A block slides down a frictionless plane having an inclination of $$\theta= 15.0^{0}$$. The block starts from rest at the top, and the length of the incline is $$2.00 m$$. (a) Draw a free-body diagram of the block. Find (b) the acceleration of the block and (c) its speed when it reaches the bottom of the incline.
(a) Below figure shows the forces on the object. The two forces acting on the block are the normal force, $$n$$, and the weight, $$mg$$. If the block is considered to be a point mass and the $$x$$ axis is chosen to be parallel to the plane, then the free-body diagram will be as shown in the figure below. The angle $$\theta$$ is the angle of inclination of the plane.

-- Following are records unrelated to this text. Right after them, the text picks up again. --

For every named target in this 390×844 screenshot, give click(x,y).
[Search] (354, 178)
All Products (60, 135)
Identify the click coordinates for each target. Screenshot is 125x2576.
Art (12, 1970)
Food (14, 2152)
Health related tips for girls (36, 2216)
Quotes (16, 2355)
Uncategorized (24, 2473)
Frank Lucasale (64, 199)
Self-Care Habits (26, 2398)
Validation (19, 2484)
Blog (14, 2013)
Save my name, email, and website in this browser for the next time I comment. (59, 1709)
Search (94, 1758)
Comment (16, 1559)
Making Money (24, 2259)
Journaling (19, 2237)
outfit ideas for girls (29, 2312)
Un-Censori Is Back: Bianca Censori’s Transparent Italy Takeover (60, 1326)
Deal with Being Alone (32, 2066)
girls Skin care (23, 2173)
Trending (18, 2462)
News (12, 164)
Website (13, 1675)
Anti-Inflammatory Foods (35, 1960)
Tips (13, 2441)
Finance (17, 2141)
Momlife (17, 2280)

Applying Newton’s second law for the accelerating system (and taking the direction up the plane as the positive $$x$$ direction), we have
$$\sum F_{y} = n − mg \cos\theta = 0 : n = mg \cos\theta$$
$$\sum F_{x} = −mg \sin\theta = ma : a = –g \sin\theta$$
(b) When $$\theta = 15.0^{0}$$,
$$a = −2.54 m/s^{2}$$.
(c) Starting from rest,
$$v_{f}^{2}=v_{i}^{2}+2a(x_{f}-x_{i})=2a\Delta x$$
$$|v_{f}|=\sqrt{2|a|\Delta x}=\sqrt{2|-2.54m/s^{2}|(2.00m)}=3.19m/s$$